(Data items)
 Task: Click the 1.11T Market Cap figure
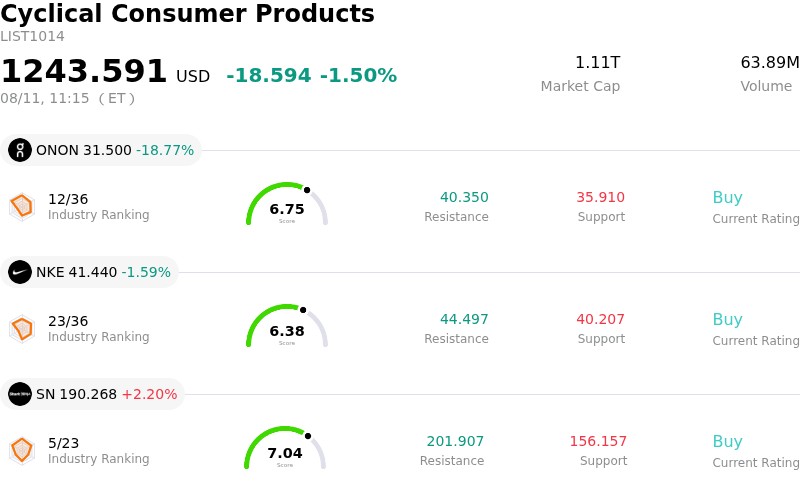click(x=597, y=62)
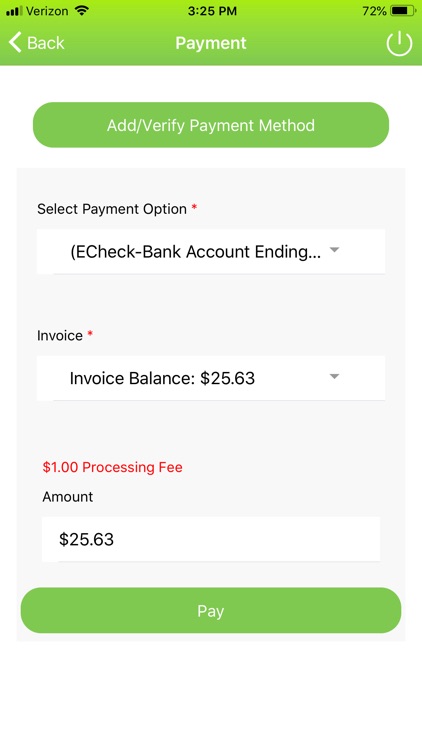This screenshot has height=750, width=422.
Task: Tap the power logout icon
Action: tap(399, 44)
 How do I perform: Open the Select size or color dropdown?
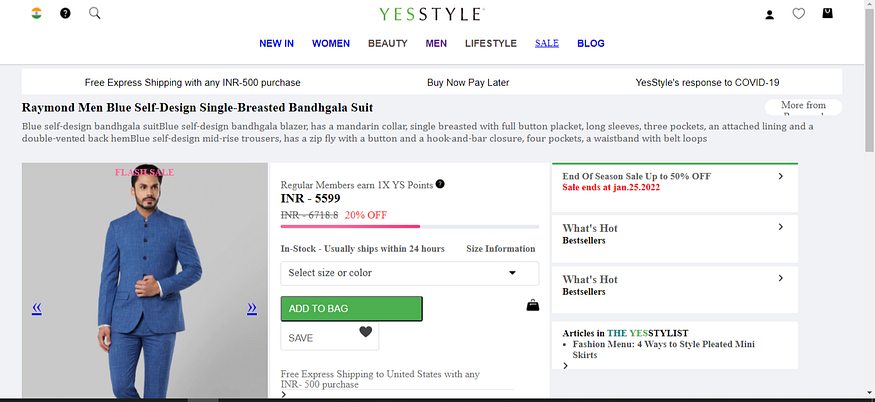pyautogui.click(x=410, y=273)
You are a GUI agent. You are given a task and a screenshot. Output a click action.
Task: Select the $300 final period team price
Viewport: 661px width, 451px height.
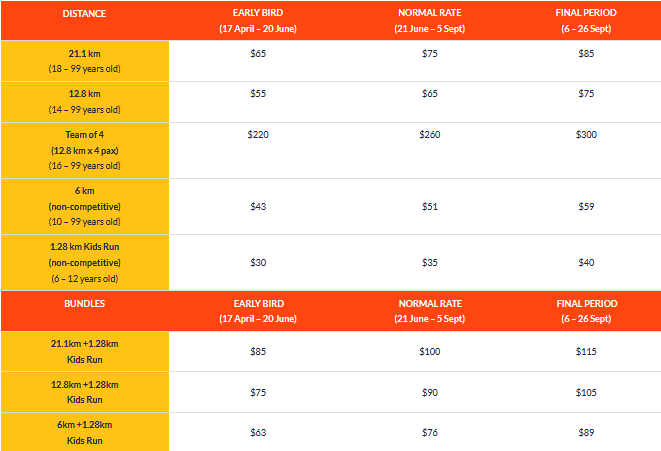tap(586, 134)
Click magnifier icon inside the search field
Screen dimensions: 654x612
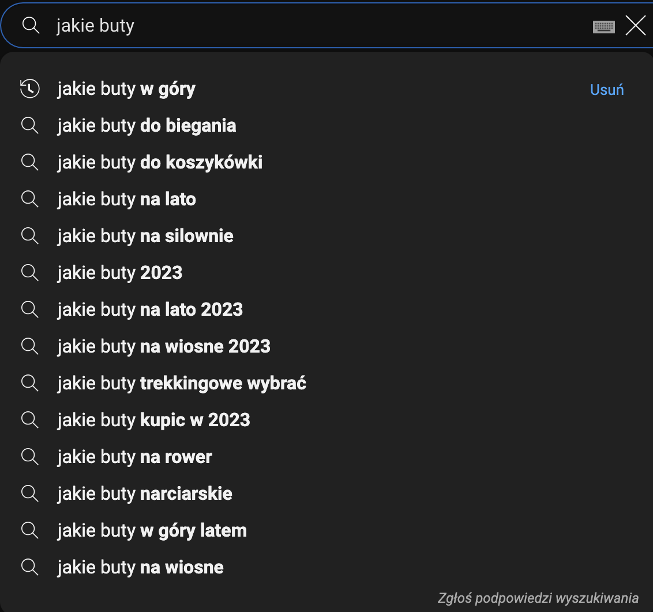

- **WHAT IS EXPECTED**:
Can you turn these rows into a numbered list, leaving out blank lines and the pictures?

- **ANSWER TO THE EXERCISE**:
1.  Task: Click the 1.11T Market Cap figure
2. click(x=597, y=62)
3. This screenshot has height=750, width=422.
4. Task: Tap the power logout icon
5. Action: tap(399, 44)
6.  How do I perform: Open the Select size or color dropdown?
7. pyautogui.click(x=410, y=273)
8. You are a GUI agent. You are given a task and a screenshot. Output a click action.
9. Task: Select the $300 final period team price
10. Viewport: 661px width, 451px height.
11. tap(586, 134)
12. Click magnifier icon inside the search field
13. Screen dimensions: 654x612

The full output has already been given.